Not long ago, I was slow poking down a narrow backstreet.
And, as can happen if I decelerate, I got clear on something. I have made 100 rules to better myself: Check phone less and meditate more, only eat when seated, workout first thing. And I have broken 100 rules.
Then, the big whopper, I will not rule myself into a better human being.
I turned onto a little side street with small wooden houses painted in stately olives and creams trimmed with brassy purples and crimsons. I know that if a friend came to me sad over how she treats her body, I wouldn’t pummel her with rules. I would rub her back, listen close, ask gentle questions.
It is time to do that for myself. It is time to reclaim trust in myself, trust which dissolves the need for rules.
We are born with self-trust, I am sure of it. Trust that we can learn to walk, even though last time we tried, we fell more than stepped, and trust that we can learn to talk, even though nobody understood the last words we said.

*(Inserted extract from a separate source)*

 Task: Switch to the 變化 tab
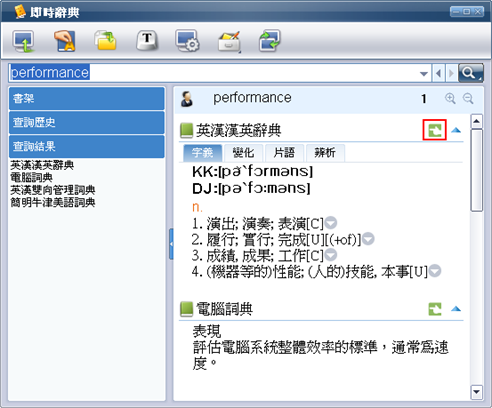(244, 153)
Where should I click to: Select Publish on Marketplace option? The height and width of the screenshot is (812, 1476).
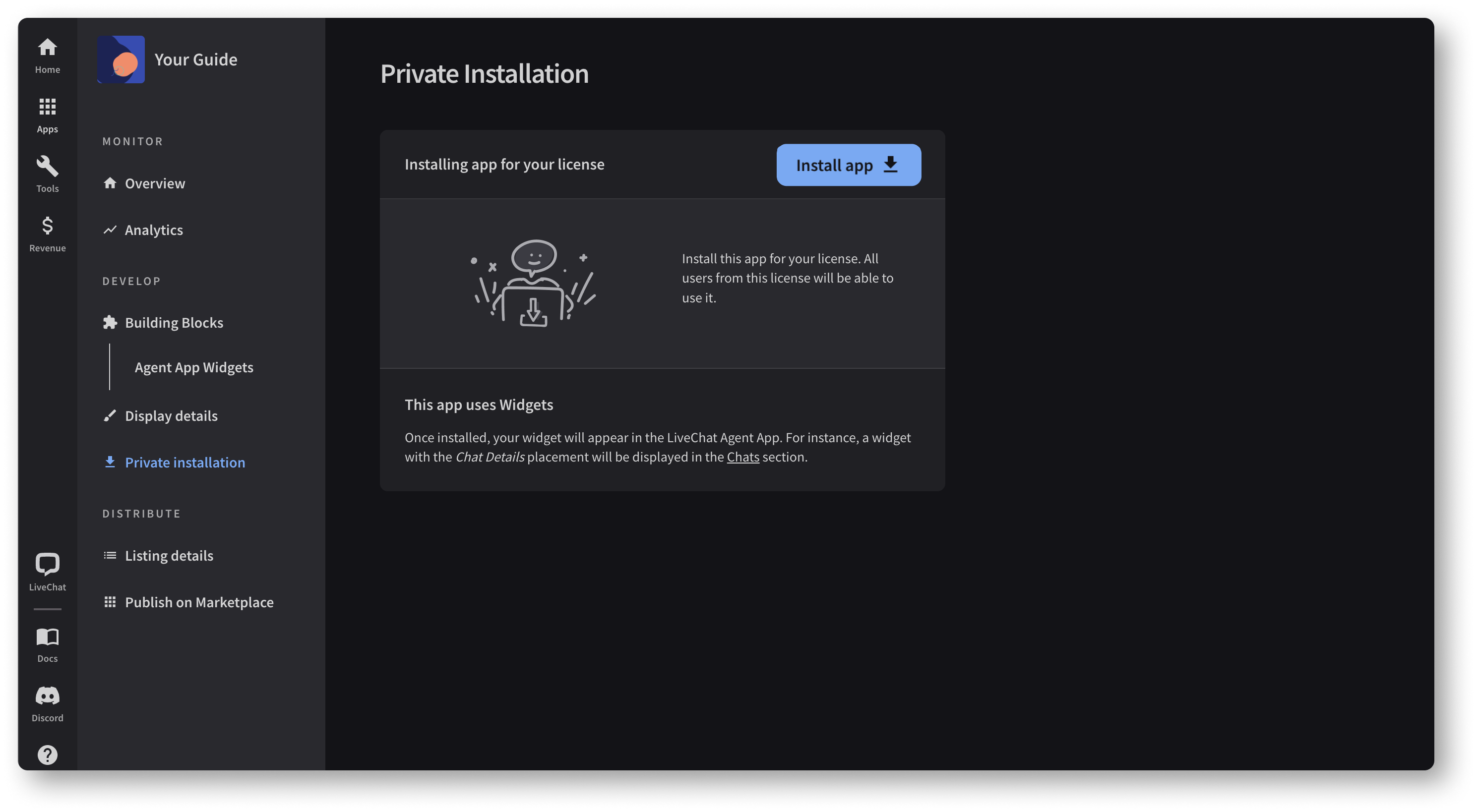[199, 601]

But there’s little modeling for self-trust and plenty for self-mistrust. I can’t trust myself at that bakery! I can’t be trusted with money in my pocket. I’m the kind of person who starts things and never finishes them. It becomes normal to switch off our faith in ourselves and make harsh rules to keep ourselves in line.

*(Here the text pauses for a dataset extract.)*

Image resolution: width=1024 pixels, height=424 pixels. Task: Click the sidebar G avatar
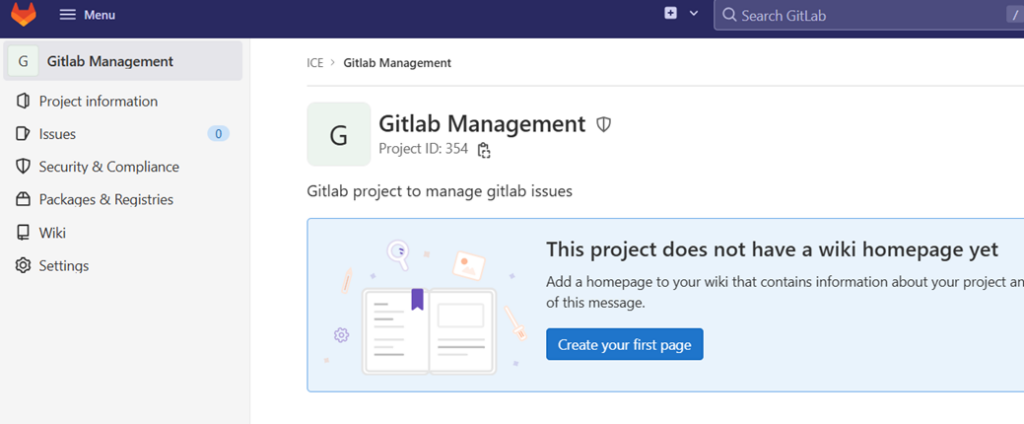point(22,61)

Wait, though! There’s some diamond in this rough. I walk very slowly now, looking like I’ve lost something. I haven’t though; we don’t lose our self trust. It’s still in us, buried under all that crummy modeling and conditioning like beautiful earth buried under plain old pavement.
How, then, to peel back all that separates us from ourselves? I think we can start by rubbing our own back, listening close to our own selves, asking gentle questions. Decelerating.
So on one narrow sidestreet or another, I made not a rule, but a resolution: relearn to trust self.